Stored data entries

******************************

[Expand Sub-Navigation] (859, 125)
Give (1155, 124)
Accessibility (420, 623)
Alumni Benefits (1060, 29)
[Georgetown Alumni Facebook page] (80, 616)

******************************

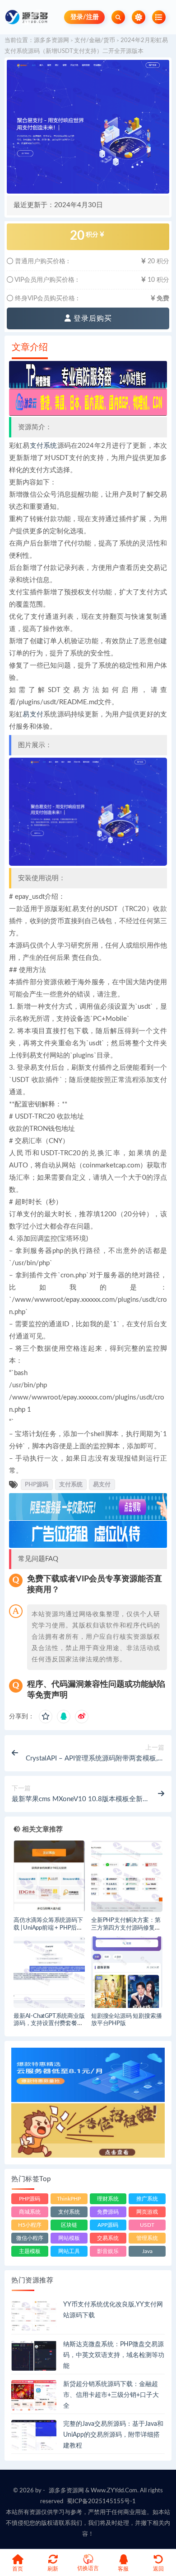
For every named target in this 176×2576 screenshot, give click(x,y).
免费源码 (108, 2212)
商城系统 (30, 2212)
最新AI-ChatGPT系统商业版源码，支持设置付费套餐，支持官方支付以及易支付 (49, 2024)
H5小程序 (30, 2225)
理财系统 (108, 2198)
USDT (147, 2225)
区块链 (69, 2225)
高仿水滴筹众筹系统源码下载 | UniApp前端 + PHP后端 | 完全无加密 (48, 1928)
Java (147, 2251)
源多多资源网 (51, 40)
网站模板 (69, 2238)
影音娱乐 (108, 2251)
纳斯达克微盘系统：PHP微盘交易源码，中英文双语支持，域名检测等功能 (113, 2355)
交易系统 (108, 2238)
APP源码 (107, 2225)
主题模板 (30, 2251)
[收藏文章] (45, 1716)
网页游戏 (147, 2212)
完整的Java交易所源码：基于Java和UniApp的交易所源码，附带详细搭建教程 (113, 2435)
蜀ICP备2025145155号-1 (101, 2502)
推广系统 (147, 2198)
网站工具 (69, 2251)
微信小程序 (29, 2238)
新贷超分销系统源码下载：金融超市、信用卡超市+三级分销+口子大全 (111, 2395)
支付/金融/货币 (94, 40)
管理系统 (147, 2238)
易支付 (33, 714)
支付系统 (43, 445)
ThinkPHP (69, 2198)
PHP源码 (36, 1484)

******************************

● **Aim of the exercise**: From the records above, count the lines in which the string "Alumni" is found, and answer with the number alone.

● **Solution for this problem**: 2